(MATERIAL PROVIDED Opens)

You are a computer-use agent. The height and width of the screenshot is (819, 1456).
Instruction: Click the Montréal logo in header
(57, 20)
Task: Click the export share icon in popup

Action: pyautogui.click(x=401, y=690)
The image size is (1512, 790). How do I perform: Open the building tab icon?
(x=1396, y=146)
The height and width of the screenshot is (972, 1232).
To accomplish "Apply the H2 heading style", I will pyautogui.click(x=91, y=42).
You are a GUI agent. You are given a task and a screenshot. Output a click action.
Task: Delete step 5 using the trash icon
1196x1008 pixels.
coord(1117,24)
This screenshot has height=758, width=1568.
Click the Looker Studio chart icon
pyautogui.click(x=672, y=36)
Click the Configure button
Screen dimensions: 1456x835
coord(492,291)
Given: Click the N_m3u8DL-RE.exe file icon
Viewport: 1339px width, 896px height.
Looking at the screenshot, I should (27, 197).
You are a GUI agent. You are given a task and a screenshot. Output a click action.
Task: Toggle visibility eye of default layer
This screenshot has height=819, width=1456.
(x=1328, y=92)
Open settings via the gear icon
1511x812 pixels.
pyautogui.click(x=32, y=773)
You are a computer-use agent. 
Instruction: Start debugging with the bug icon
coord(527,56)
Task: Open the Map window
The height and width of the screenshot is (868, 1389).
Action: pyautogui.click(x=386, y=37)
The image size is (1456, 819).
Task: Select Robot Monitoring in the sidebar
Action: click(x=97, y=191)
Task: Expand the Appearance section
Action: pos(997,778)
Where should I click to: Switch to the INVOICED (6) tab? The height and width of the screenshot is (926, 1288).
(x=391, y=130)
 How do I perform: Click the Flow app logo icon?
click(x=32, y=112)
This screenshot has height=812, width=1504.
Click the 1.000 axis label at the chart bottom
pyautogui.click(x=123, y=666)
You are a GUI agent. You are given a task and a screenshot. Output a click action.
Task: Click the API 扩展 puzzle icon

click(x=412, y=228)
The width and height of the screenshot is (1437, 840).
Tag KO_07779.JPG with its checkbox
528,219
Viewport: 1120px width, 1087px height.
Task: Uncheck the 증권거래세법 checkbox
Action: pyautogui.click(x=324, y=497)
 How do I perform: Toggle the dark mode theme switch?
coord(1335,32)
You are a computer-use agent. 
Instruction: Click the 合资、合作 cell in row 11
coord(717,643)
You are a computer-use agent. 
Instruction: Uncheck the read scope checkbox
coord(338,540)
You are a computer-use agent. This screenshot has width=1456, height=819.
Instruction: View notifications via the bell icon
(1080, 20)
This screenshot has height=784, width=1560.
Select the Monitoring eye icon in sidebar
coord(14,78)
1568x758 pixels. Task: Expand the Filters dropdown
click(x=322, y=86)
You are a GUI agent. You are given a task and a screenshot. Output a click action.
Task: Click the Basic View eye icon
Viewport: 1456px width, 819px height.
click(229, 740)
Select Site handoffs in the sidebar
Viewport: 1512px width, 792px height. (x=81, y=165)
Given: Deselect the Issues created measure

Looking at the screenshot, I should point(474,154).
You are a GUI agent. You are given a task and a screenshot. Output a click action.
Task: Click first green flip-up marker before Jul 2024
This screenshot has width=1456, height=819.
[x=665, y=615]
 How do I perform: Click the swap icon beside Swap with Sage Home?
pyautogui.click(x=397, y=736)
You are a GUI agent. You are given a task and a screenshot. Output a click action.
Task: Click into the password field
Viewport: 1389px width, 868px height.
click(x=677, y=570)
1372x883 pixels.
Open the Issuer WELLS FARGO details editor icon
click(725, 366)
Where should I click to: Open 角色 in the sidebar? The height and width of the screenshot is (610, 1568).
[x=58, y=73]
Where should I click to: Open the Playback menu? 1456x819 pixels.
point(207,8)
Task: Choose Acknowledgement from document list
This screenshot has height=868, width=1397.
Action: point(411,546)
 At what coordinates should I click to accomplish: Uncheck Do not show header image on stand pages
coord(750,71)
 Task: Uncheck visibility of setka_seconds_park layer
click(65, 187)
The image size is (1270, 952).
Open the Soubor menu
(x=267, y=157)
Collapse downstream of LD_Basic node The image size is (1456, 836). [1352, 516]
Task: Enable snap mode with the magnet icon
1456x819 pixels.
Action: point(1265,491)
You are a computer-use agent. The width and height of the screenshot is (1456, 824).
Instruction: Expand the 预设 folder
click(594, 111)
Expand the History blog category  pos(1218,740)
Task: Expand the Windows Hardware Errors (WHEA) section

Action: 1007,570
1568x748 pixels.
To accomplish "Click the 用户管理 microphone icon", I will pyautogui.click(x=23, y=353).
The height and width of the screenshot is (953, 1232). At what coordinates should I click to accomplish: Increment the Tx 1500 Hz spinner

(MATERIAL PROVIDED Closes)

WHAT YOU NEED TO DO ::
An exact repetition of all the entries is required.

SOLUTION TO THIS EXERCISE ::
You are a computer-use agent. The height and width of the screenshot is (819, 1456).
Instruction: Click the Montréal logo in header
(57, 20)
Task: Click the export share icon in popup

Action: pyautogui.click(x=401, y=690)
The image size is (1512, 790). How do I perform: Open the building tab icon?
(x=1396, y=146)
The height and width of the screenshot is (972, 1232).
To accomplish "Apply the H2 heading style", I will pyautogui.click(x=91, y=42).
You are a GUI agent. You are given a task and a screenshot. Output a click action.
Task: Delete step 5 using the trash icon
1196x1008 pixels.
coord(1117,24)
This screenshot has height=758, width=1568.
Click the Looker Studio chart icon
pyautogui.click(x=672, y=36)
Click the Configure button
Screen dimensions: 1456x835
coord(492,291)
Given: Click the N_m3u8DL-RE.exe file icon
Viewport: 1339px width, 896px height.
Looking at the screenshot, I should (27, 197).
You are a GUI agent. You are given a task and a screenshot. Output a click action.
Task: Toggle visibility eye of default layer
This screenshot has height=819, width=1456.
(x=1328, y=92)
Open settings via the gear icon
1511x812 pixels.
pyautogui.click(x=32, y=773)
You are a computer-use agent. 
Instruction: Start debugging with the bug icon
coord(527,56)
Task: Open the Map window
The height and width of the screenshot is (868, 1389).
Action: pyautogui.click(x=386, y=37)
The image size is (1456, 819).
Task: Select Robot Monitoring in the sidebar
Action: click(x=97, y=191)
Task: Expand the Appearance section
Action: pos(997,778)
Where should I click to: Switch to the INVOICED (6) tab? The height and width of the screenshot is (926, 1288).
(x=391, y=130)
 How do I perform: Click the Flow app logo icon?
click(x=32, y=112)
This screenshot has height=812, width=1504.
Click the 1.000 axis label at the chart bottom
pyautogui.click(x=123, y=666)
You are a GUI agent. You are given a task and a screenshot. Output a click action.
Task: Click the API 扩展 puzzle icon

click(x=412, y=228)
The width and height of the screenshot is (1437, 840).
Tag KO_07779.JPG with its checkbox
528,219
Viewport: 1120px width, 1087px height.
Task: Uncheck the 증권거래세법 checkbox
Action: pyautogui.click(x=324, y=497)
 How do I perform: Toggle the dark mode theme switch?
coord(1335,32)
You are a computer-use agent. 
Instruction: Click the 合资、合作 cell in row 11
coord(717,643)
You are a computer-use agent. 
Instruction: Uncheck the read scope checkbox
coord(338,540)
You are a computer-use agent. This screenshot has width=1456, height=819.
Instruction: View notifications via the bell icon
(1080, 20)
This screenshot has height=784, width=1560.
Select the Monitoring eye icon in sidebar
coord(14,78)
1568x758 pixels. Task: Expand the Filters dropdown
click(x=322, y=86)
You are a GUI agent. You are given a task and a screenshot. Output a click action.
Task: Click the Basic View eye icon
Viewport: 1456px width, 819px height.
click(229, 740)
Select Site handoffs in the sidebar
Viewport: 1512px width, 792px height. (x=81, y=165)
Given: Deselect the Issues created measure

Looking at the screenshot, I should point(474,154).
You are a GUI agent. You are given a task and a screenshot. Output a click action.
Task: Click first green flip-up marker before Jul 2024
This screenshot has width=1456, height=819.
[x=665, y=615]
 How do I perform: Click the swap icon beside Swap with Sage Home?
pyautogui.click(x=397, y=736)
You are a GUI agent. You are given a task and a screenshot. Output a click action.
Task: Click into the password field
Viewport: 1389px width, 868px height.
click(x=677, y=570)
1372x883 pixels.
Open the Issuer WELLS FARGO details editor icon
click(725, 366)
Where should I click to: Open 角色 in the sidebar? The height and width of the screenshot is (610, 1568).
[x=58, y=73]
Where should I click to: Open the Playback menu? 1456x819 pixels.
point(207,8)
Task: Choose Acknowledgement from document list
This screenshot has height=868, width=1397.
Action: point(411,546)
 At what coordinates should I click to accomplish: Uncheck Do not show header image on stand pages
coord(750,71)
 Task: Uncheck visibility of setka_seconds_park layer
click(65, 187)
The image size is (1270, 952).
Open the Soubor menu
(x=267, y=157)
Collapse downstream of LD_Basic node The image size is (1456, 836). [1352, 516]
Task: Enable snap mode with the magnet icon
1456x819 pixels.
Action: point(1265,491)
You are a computer-use agent. The width and height of the screenshot is (1456, 824).
Instruction: Expand the 预设 folder
click(594, 111)
Expand the History blog category  pos(1218,740)
Task: Expand the Windows Hardware Errors (WHEA) section

Action: 1007,570
1568x748 pixels.
To accomplish "Click the 用户管理 microphone icon", I will pyautogui.click(x=23, y=353).
The height and width of the screenshot is (953, 1232). At what coordinates should I click to accomplish: Increment the Tx 1500 Hz spinner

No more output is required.